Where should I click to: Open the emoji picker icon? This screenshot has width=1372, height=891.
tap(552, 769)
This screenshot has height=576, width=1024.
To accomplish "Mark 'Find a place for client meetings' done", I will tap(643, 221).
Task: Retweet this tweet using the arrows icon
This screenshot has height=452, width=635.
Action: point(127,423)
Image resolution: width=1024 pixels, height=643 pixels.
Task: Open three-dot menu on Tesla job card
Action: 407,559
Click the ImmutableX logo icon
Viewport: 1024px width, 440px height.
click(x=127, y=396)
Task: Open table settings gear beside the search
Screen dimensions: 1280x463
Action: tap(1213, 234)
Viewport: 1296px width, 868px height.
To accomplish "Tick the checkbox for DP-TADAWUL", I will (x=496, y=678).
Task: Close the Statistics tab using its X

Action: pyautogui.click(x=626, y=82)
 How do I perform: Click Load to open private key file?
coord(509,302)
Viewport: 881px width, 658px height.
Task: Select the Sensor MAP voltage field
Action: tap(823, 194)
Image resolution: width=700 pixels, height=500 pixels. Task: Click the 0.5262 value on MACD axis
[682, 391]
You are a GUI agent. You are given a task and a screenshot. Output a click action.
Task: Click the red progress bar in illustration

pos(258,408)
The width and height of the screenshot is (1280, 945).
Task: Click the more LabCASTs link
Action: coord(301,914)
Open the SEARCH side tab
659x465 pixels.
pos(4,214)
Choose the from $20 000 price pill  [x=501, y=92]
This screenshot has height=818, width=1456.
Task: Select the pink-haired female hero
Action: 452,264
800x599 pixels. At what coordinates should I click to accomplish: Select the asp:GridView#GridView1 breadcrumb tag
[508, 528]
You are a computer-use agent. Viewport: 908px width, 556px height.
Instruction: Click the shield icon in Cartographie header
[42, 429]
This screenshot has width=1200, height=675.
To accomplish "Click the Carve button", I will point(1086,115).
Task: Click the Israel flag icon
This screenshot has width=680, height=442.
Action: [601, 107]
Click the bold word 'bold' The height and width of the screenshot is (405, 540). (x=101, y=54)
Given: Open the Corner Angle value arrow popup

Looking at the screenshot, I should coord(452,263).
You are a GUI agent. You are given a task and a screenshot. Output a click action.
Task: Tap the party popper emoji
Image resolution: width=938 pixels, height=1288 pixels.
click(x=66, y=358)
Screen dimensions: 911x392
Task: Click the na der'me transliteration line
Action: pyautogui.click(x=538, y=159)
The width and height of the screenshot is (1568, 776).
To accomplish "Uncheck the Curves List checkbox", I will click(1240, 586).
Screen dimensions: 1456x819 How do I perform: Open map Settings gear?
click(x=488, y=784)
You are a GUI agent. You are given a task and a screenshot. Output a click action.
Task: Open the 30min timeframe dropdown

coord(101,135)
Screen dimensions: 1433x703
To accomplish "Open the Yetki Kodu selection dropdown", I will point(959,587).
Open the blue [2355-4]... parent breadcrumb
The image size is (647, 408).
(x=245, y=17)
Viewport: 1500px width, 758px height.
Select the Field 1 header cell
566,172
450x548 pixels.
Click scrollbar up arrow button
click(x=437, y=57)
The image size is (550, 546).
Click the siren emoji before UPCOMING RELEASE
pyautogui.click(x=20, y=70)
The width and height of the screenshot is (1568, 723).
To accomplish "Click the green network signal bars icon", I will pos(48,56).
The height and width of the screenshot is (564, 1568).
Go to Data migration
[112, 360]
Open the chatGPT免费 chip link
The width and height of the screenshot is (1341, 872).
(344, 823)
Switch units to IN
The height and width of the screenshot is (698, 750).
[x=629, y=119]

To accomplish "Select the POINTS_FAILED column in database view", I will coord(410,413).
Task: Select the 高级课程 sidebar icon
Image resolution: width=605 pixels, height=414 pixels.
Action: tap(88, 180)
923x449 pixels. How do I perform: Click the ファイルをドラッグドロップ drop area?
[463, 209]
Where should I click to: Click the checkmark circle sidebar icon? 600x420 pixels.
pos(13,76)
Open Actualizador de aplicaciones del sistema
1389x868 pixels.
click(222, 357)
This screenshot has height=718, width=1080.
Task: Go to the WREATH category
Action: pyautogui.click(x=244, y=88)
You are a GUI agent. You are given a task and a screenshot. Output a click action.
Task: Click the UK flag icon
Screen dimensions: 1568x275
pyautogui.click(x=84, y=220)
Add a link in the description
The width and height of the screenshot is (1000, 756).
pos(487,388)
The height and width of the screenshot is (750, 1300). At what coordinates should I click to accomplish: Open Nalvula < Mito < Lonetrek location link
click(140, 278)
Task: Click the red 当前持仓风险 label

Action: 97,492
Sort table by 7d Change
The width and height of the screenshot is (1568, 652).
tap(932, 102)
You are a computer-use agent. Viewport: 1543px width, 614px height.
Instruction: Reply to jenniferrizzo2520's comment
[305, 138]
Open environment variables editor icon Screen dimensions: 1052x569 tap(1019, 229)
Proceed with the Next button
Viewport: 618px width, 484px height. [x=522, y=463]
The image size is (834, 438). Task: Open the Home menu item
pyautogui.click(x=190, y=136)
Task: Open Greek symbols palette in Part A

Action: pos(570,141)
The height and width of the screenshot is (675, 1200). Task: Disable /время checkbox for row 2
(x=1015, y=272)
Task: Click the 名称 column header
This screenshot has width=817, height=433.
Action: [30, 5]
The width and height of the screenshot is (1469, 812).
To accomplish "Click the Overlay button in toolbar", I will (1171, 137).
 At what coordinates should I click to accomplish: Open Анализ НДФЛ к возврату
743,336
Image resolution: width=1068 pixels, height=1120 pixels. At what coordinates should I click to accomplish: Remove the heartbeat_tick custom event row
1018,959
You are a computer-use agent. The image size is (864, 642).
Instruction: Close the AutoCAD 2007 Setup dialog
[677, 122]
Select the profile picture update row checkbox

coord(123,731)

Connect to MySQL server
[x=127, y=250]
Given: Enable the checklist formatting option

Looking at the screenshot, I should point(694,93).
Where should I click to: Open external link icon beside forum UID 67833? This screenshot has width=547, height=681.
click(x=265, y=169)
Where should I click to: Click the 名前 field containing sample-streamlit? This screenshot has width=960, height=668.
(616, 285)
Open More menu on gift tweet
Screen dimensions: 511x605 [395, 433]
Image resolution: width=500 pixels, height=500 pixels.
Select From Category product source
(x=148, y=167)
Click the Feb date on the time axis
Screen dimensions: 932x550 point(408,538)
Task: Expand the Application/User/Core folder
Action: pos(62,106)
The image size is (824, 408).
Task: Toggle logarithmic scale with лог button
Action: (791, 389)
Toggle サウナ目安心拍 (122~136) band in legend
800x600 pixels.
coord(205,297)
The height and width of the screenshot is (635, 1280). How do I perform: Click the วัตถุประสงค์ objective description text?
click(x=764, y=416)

□ □ □ □ □ □ □

AIM OF THE EXERCISE ▸ Using the data above, report how many lines include the string "column" and add nothing to the number.

ANSWER AREA ▸ 2